What do you think Rene, David and Martin?
posted on Tuesday, September 02, 2014 - 11:11 am
I am not sure if you have an enterprise viewer and XDS,XDSi, URL connection why do you need to prefetch? Is this information in the VNA so the key is providing a portal to gain access to it or am I missing something? I think having 18 to 24 month fast access in the PACS provides the necessary availability of information also with those special patients requiring long term treatment these triggers to not delete from the PACS fast store should be set up. Good workflow planning is the key. This should be worked out as part of the purchasing exercise as asking the vendor to change the system can be expensive.
posted on Wednesday, September 03, 2014 - 06:52 pm
I had an interestign discussion with our HL7 expert in our hospital. We have Totalcare PAS from McKesson Symphony A&E system Ensemble(HL7 engine) recieves all HL7 messages from various systems and send them out to any interested system. PACS and RIS receive ad send all HL7 messages from Ensemble.
A01--(HL7--Admit) is used for inpatient admission and is sent by McKesson PAS A04--(HL7--Register a patient)--is used for A&E visit sent by Symphony (not PAS) A05--(HL7--Preadmit patient)--is used by OPD visit and is sent by McKesson PAS (which is used for scheduling OPD appointments)
A03-is sent by Symphony and also Mckesson and used to discharge the patient from Wards and A&E
A08--(Hl7--update patient information) is used for "discharge" from OPD
Field 3 of PV1 segment (HL7--assigned patient location)--could be used for Inpatient location Field 11 of PV1 segment (HL7 -temporary location)--could be used for OPD location
So to summarise we would need VNA/PACS to recieve the following HL7 triggers to do pre-fetch of full patient imaging history: 1. A01 2. A04 3. A05 4. O01--Order message fromRIS or labs
Once prefetched, the images and documents should remain in the "fast access layer" for a minimum of 18 months. Locally we would just need to get VNA connected to recieve these triggers from Ensemble
posted on Saturday, September 06, 2014 - 06:31 am
"Anyway, if I were a PACS and got either an A01 or an A04 (or an A05 pre-admit, A14 pending admit, or I suppose an A10 patient arriving/tracking) from A&E (or anywhere else), I would think pre-fetching would be indicated, regardless of the trigger event. "
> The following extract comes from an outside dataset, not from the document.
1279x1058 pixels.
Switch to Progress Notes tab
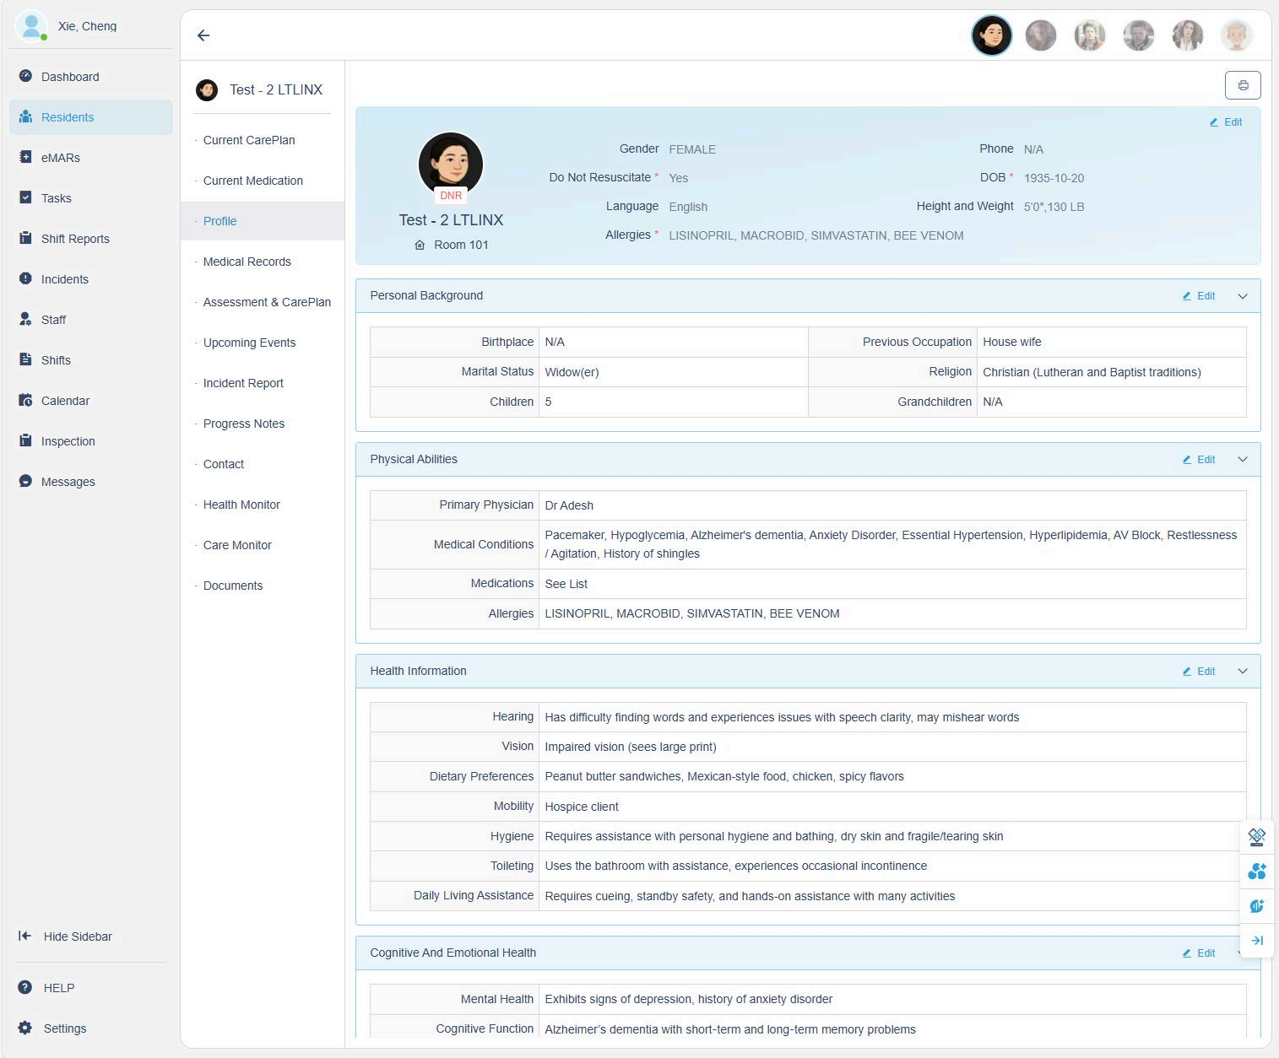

I agree with Rene. PACS or VNA should get the following prefetch triggers to move imaging to the fast layer 1. Inpatient admission (HL7 ADT -A01 or other trigger sent by PAS) 2. A&E visit (HL7 ADT --A01 or other trigger sent by A&E system) 3. Outpatient visit (HL7 SUI-S12 or other trigger sent by Outpatient Scheduling system) 4. Investigations visit--(HL7 ORM --O01 or other trigger sent by RIS, CVIS, lab systems etc)
How long should images stay in the fast layer--6weeks, 6 months, 18 months--local decsions can be taken based on cost. I personally think 3-6months would be adequate.